Healthcare priorities entangled in packed Congress agenda
The congressional to-do list for December is quite long, with the Senate looking to pass major tax overhaul and the looming threat of a government shutdown. Most important for the healthcare industry is the fact that the Affordable Care Act (ACA) and the Children’s Health Insurance Program (CHIP) have become one of the many items fighting for attention on Capitol Hill.

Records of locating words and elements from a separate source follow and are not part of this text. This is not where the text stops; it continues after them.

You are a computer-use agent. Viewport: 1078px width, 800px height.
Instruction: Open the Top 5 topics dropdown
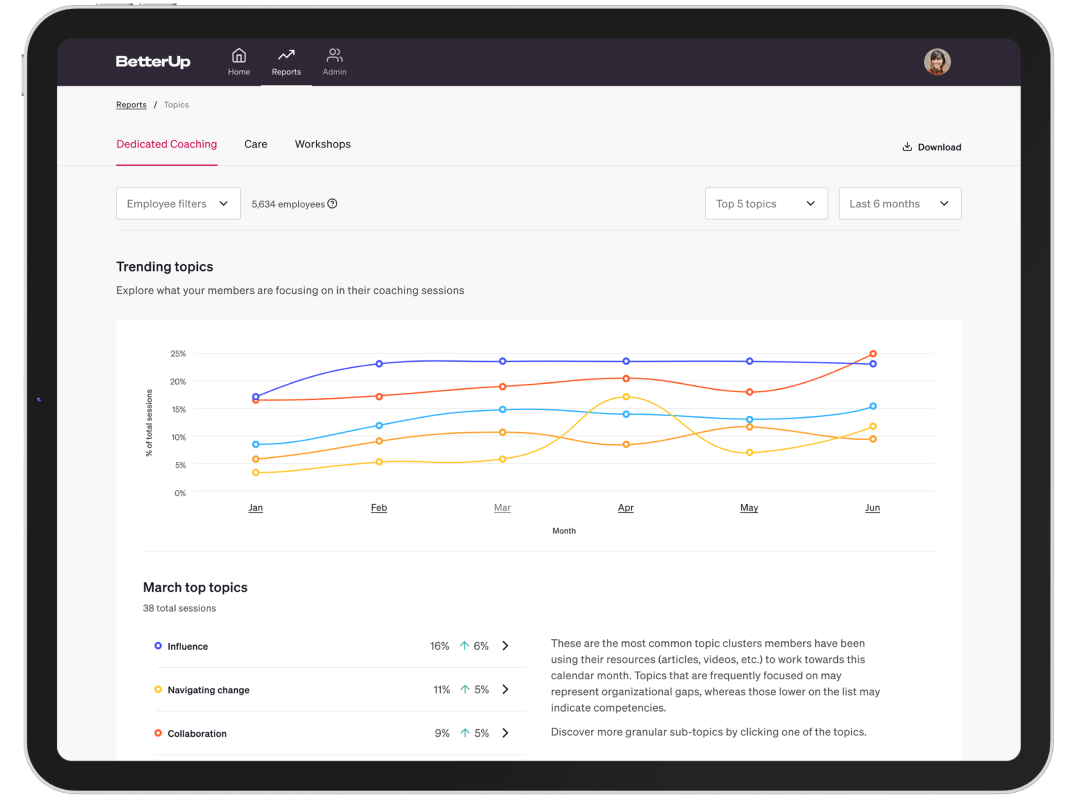[766, 204]
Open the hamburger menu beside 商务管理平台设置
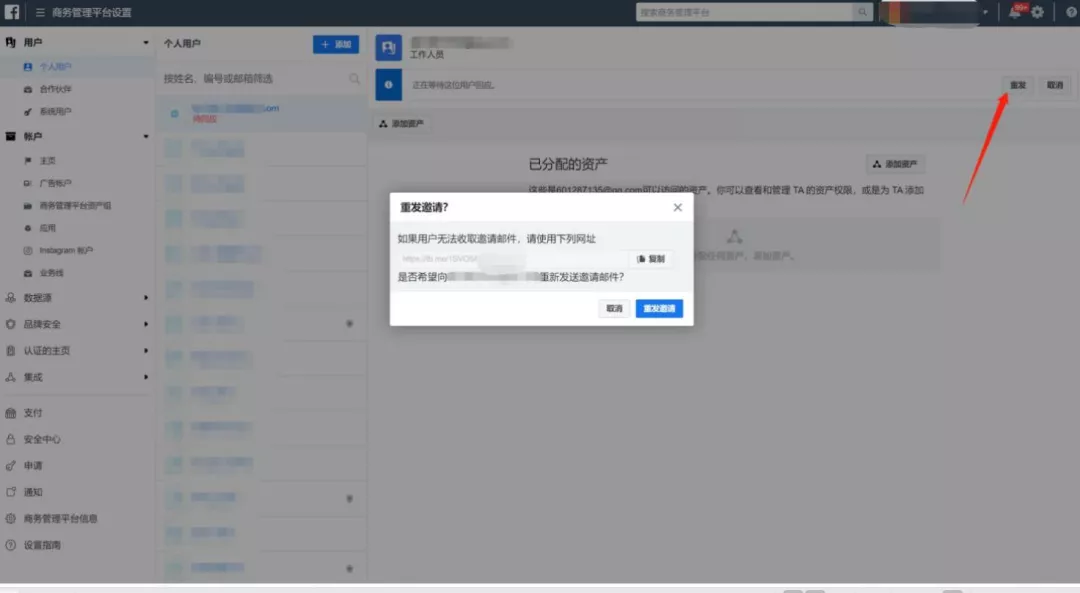 (40, 13)
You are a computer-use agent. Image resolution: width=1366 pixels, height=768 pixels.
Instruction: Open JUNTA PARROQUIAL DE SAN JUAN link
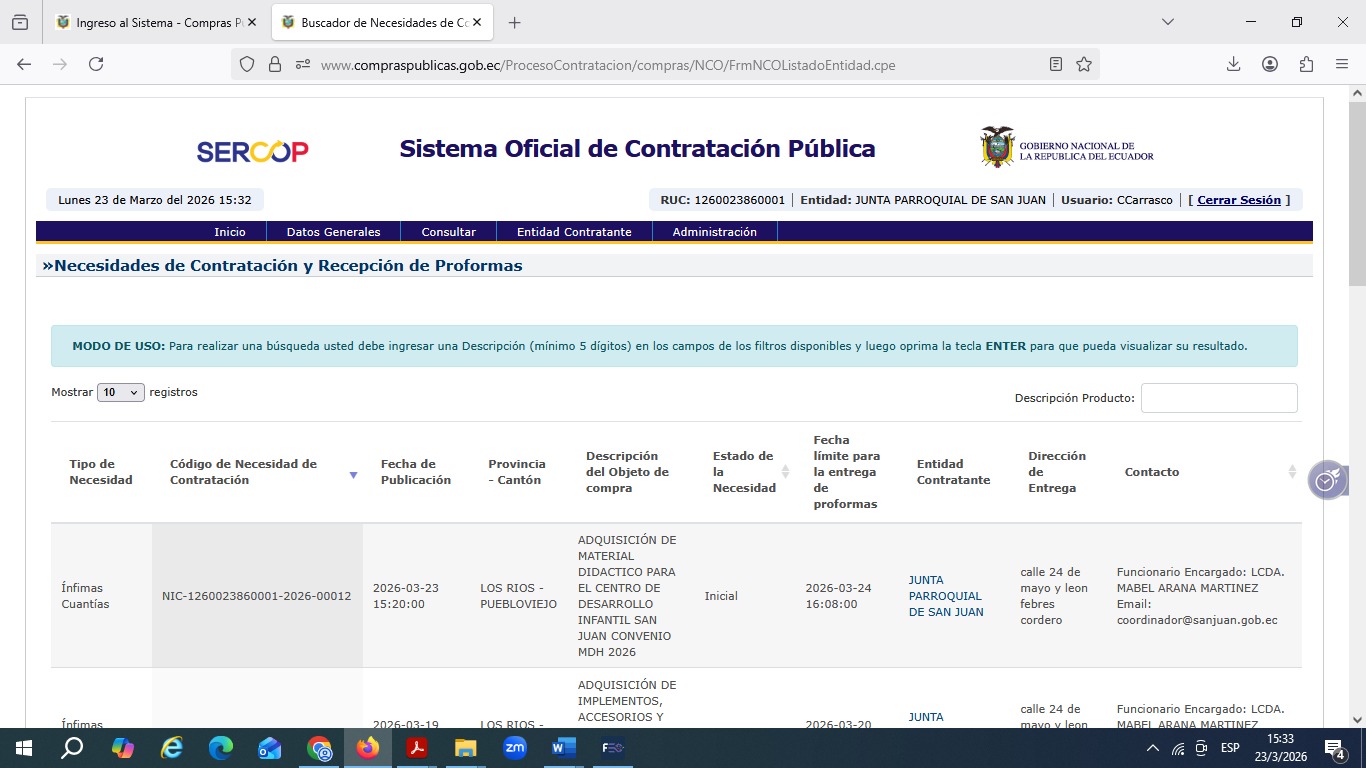click(x=945, y=596)
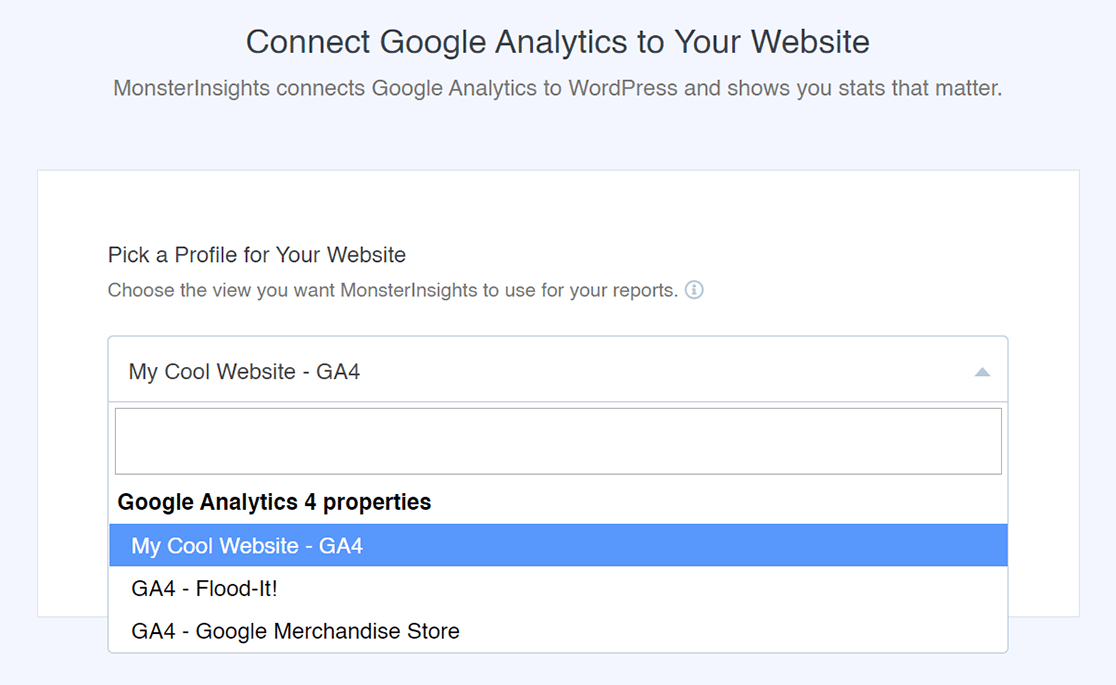Focus the search field inside the dropdown
This screenshot has width=1116, height=685.
tap(558, 441)
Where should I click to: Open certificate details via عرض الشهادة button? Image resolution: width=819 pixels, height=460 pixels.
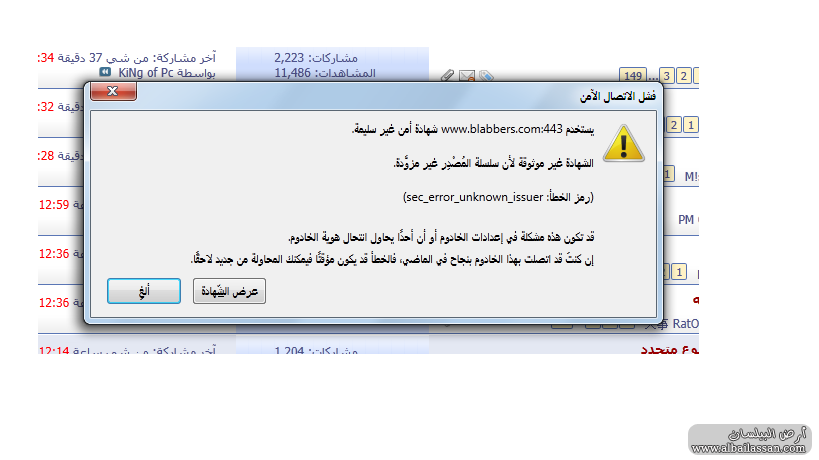(229, 291)
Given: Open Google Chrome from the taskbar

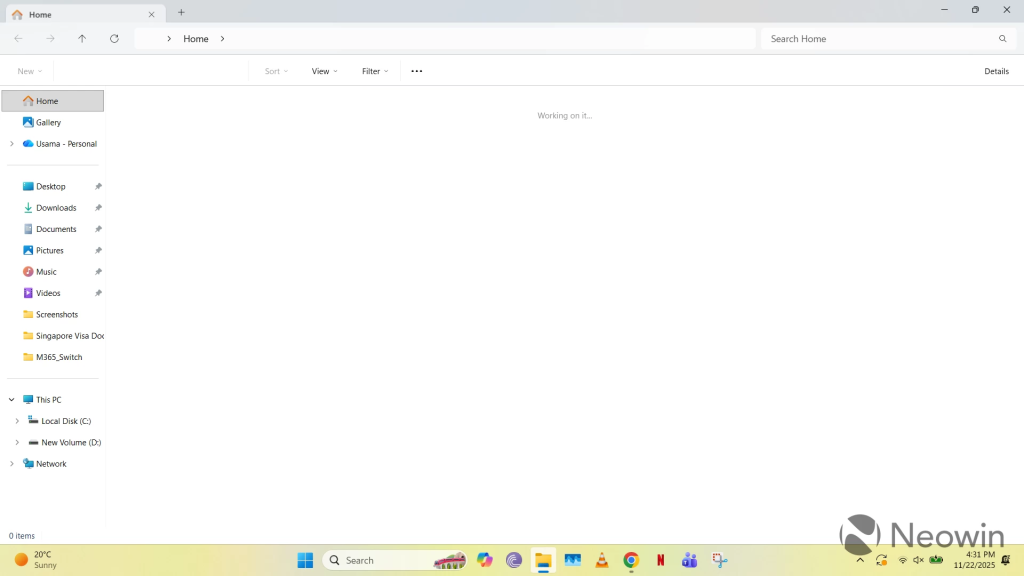Looking at the screenshot, I should (x=631, y=560).
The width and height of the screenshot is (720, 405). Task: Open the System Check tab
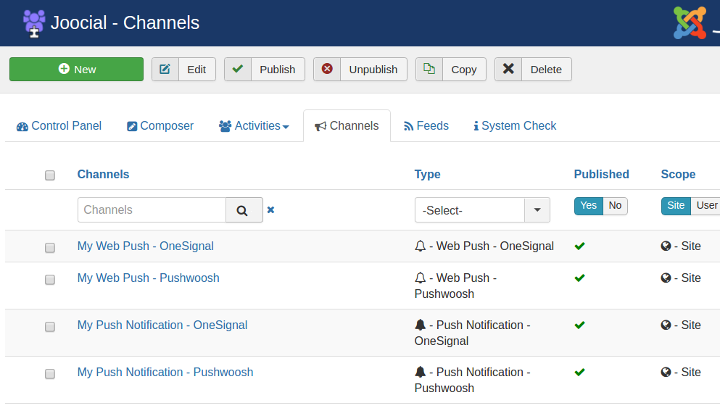(x=515, y=126)
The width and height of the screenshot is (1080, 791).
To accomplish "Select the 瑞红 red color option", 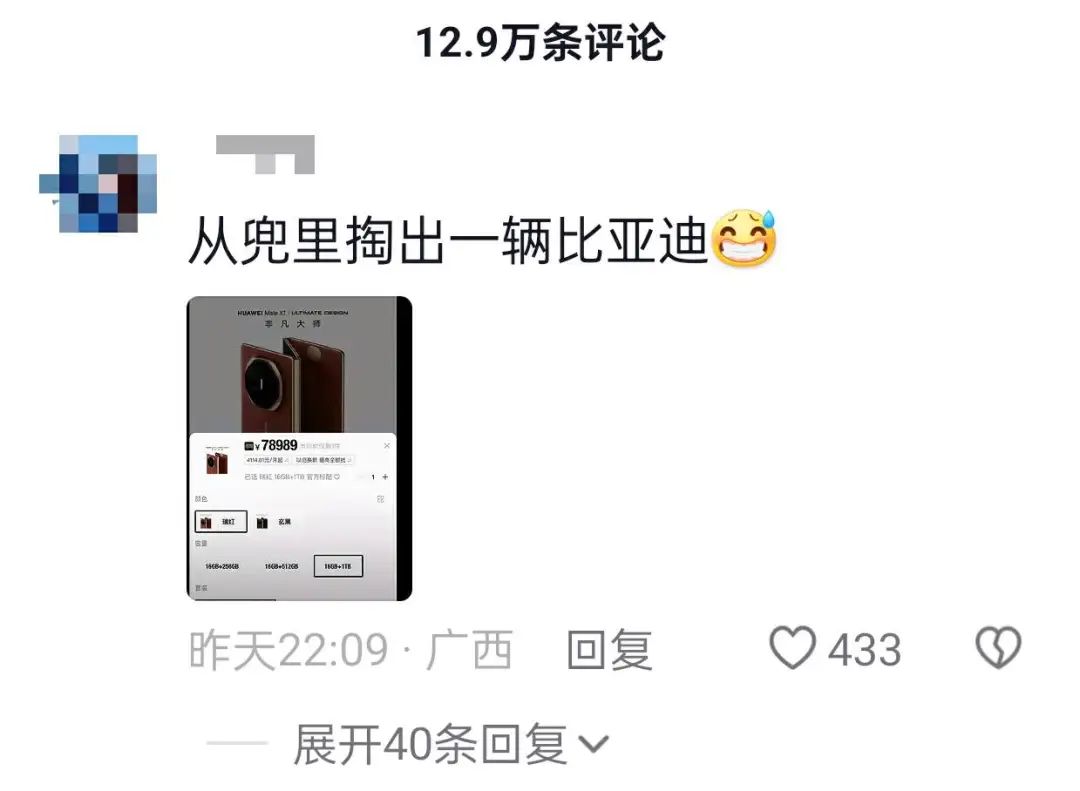I will 220,522.
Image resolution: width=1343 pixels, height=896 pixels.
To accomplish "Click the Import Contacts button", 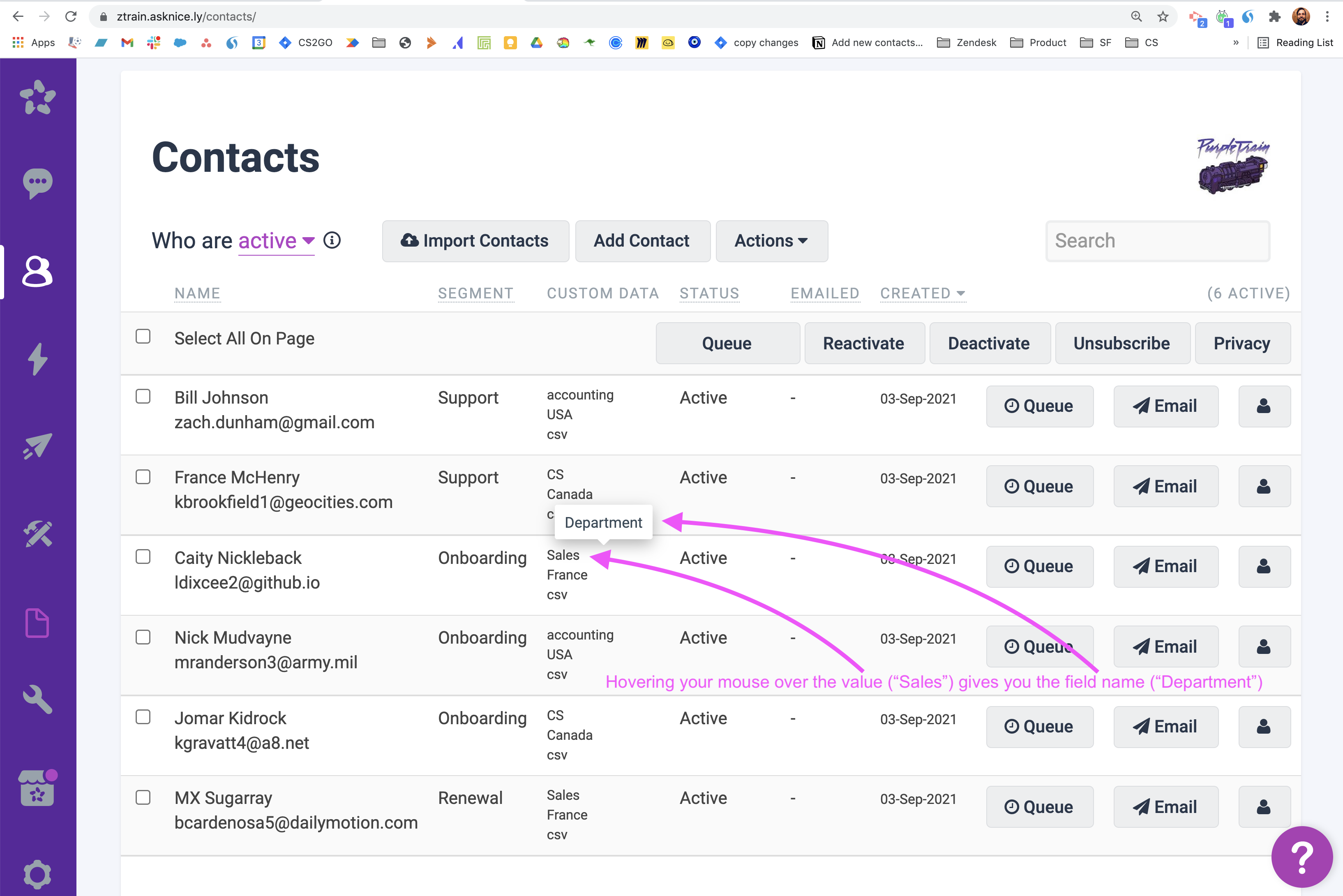I will [x=475, y=241].
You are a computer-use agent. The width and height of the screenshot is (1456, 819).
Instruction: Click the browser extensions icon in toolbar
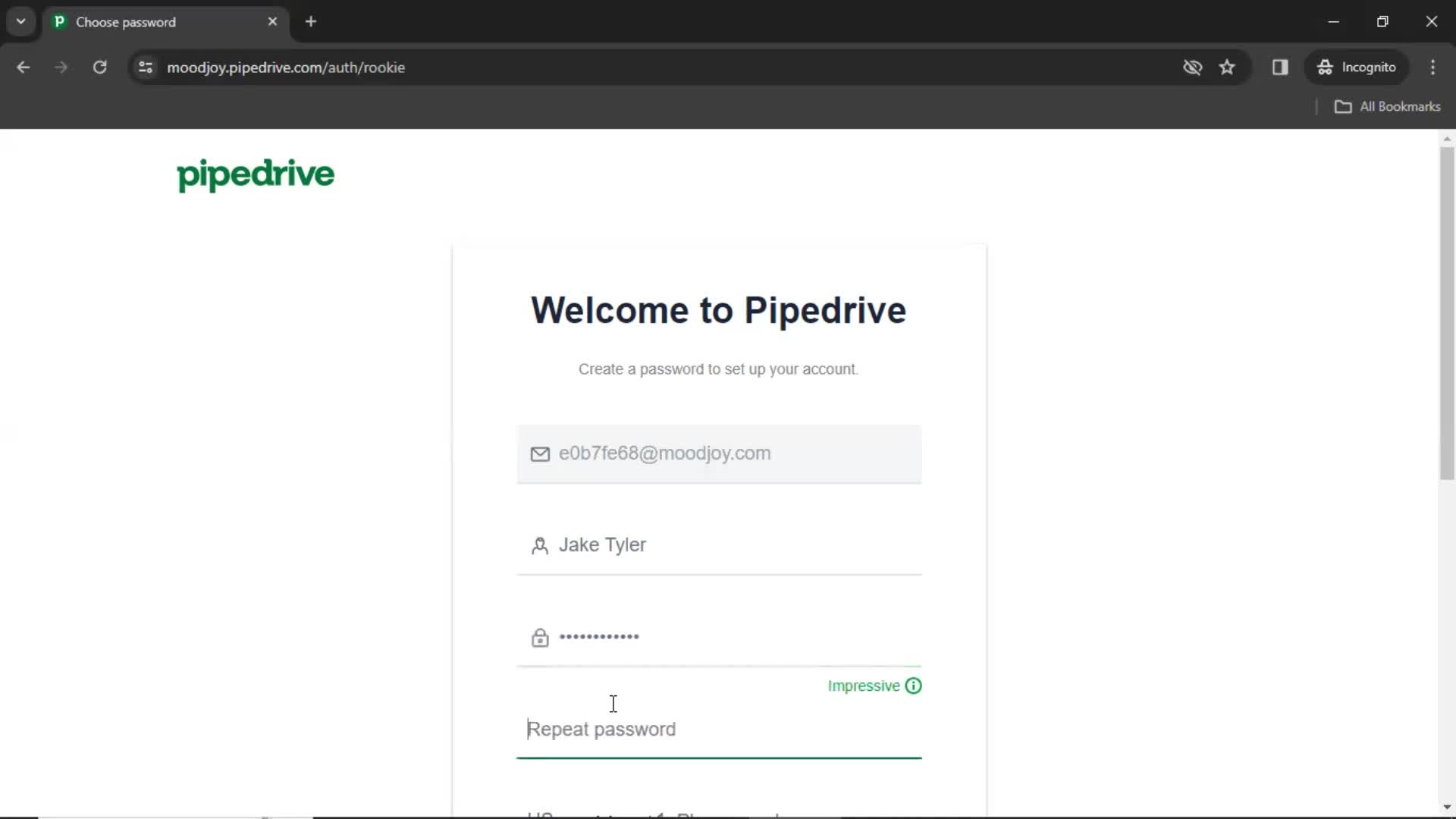coord(1281,67)
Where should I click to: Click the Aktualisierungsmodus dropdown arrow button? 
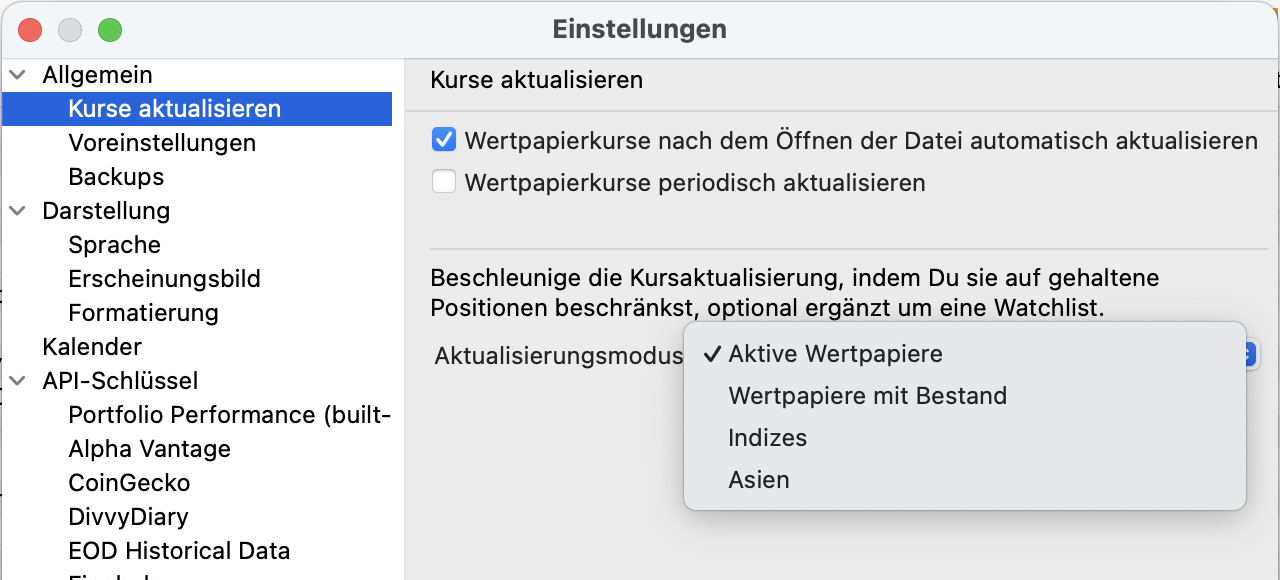[1250, 355]
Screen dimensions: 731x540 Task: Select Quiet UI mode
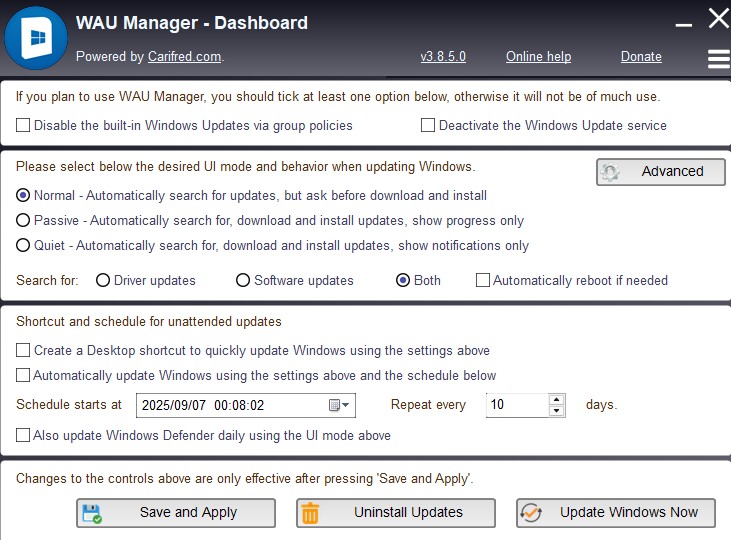pos(23,245)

As POLITICO reports, the tax bill already has major implications for healthcare programs. Senate Republicans have included a repeal of the ACA’s individual mandate in order to bank on its $300 billion in deficit reductions for other tax cuts. The move could stir up hard feelings left over from the repeal-and-replace battles from earlier in the year.
Additionally, the bill would trigger billions of dollars in cuts to Medicare, according to the Congressional Budget Office.
Complicating the debate over the tax bill is a Dec. 8 deadline to pass a federal spending bill or, more likely, a short-term continuing resolution to avoid a government shutdown. An end-of-year spending deal could include a short-term stabilization measure for the ACA exchanges, as proposed by Sens. Lamar Alexander, R-Tennessee, and Patty Murray, D-Washington, which may fund the law’s cost-sharing reduction subsidies for insurers.
The spending package may also reauthorize CHIP, which was allowed to expire at the end of September. Several states have said they’ll be out of CHIP funds sometime in January without congressional action.